Writing ficiton for blog posts, like writing fiction in general, comes with lots of contradictory advice. The two dictums (dicta?) that I've come across the most are "write like no-one else will ever read it" and "remember your audience." I honestly didn't think that anyone would stick around for all fifty episodes, and was surprised that the posts averaged 20-30 visits per episode. That's not exactly mass appeal, but it's also way too many for them all just to be spambots.
Of course, the visit count wouldn't even have been that high without the Tuesday Serial collector to list each episode with. There's an amazing breadth of genres and styles being posted each week — a great resource for any reader who wants to check out web fiction.
In particular I want to thank Larry Kollar, Peter Newman, and Helen Howell for commenting on virtually every episode. All of the feedback was very much appreciated, and will be consulted in detail in three months' time. Both Larry and Helen have recently released novels created from web serials: Larry just launched The Accidental Sorcerers, and Helen published I Know You Know. Peter has a novel-in-progress.

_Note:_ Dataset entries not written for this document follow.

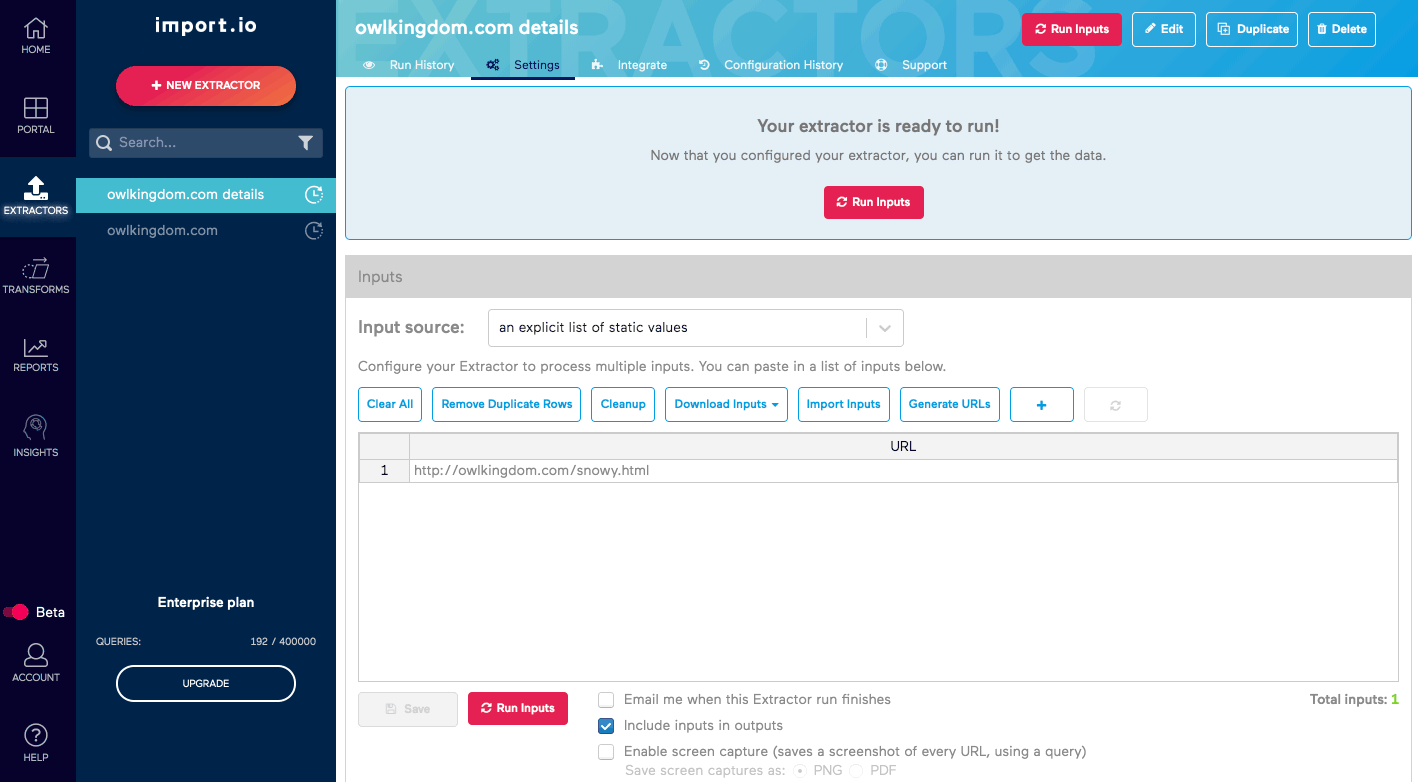
Task: Uncheck Include inputs in outputs
Action: pyautogui.click(x=605, y=725)
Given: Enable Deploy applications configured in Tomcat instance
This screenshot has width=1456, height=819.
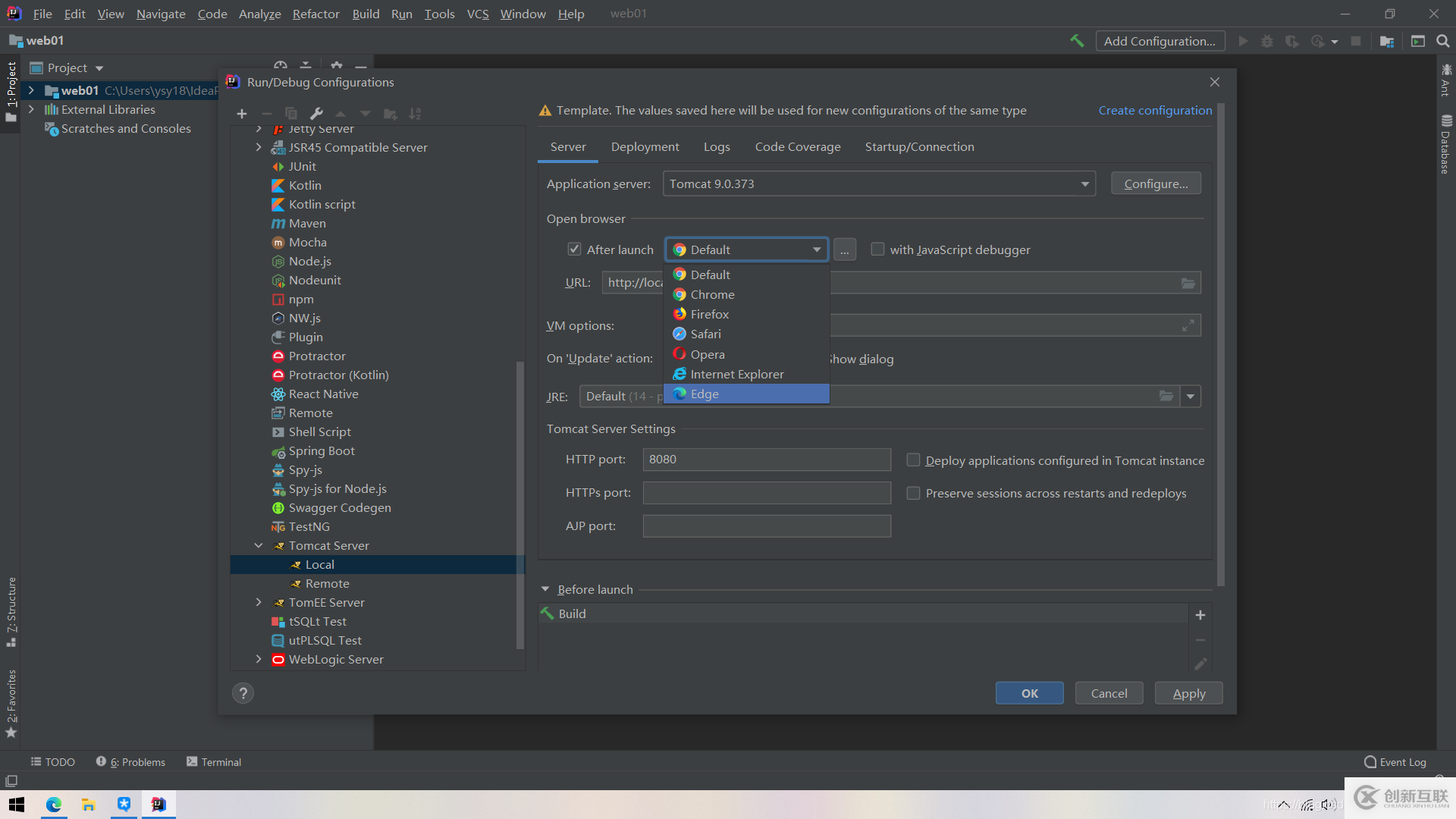Looking at the screenshot, I should coord(912,460).
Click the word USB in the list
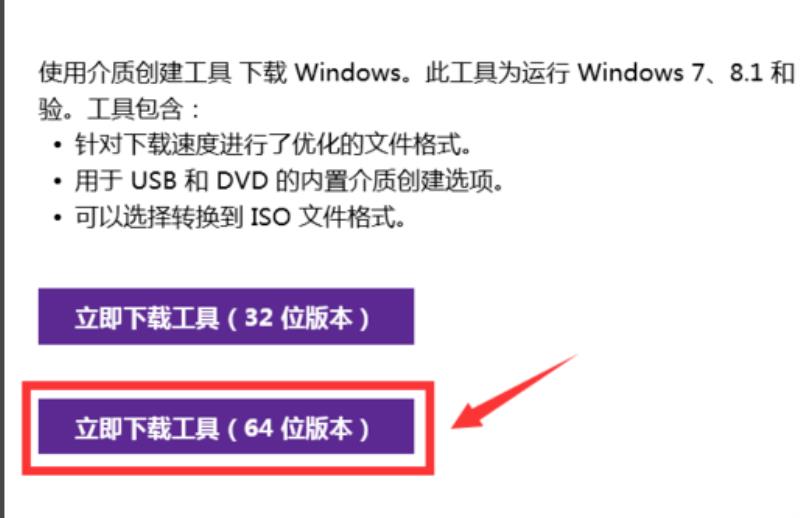 [154, 181]
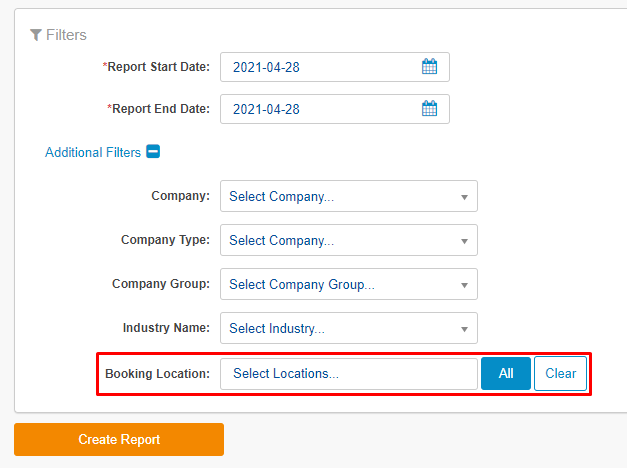Open calendar picker for Report Start Date
Screen dimensions: 627x468
[x=429, y=66]
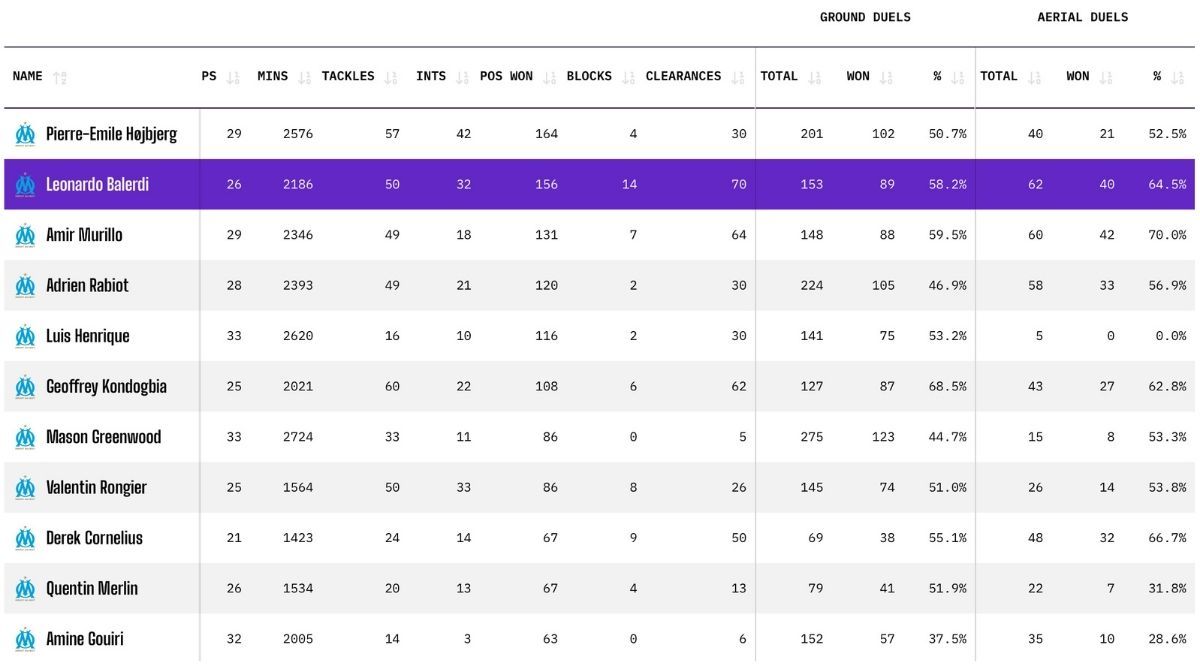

I also want to thank my in-real-life friends Jackie McGuinness, Cathy Cheshin, J-A, and Suzanne Lau for reading ("you go on my blog? seriously? you don't have to — wait, you actually read something?") and providing feedback along the way over the phone and/or bevvies.
Finally, a big thank-you goes to Howard Tessler and Rhonda Sussman. Howard and I were both part of the (sadly unfinished) collaborative novel-writing project where Tilly first appeared, and was the first person to tell me she should appear in a story of her own. Rhonda has the networking and communications analysis know-how to get how this web stuff really works. Tilly would never had made it this far without them.
I decided I'm not going to start another Tuesday Serial right away, but I do want to post a bit about writing and other non-fiction topics on Tuesdays for the next while. In the meantime, while Tilly is "resting," I'm going to try to get a first draft of another novel done.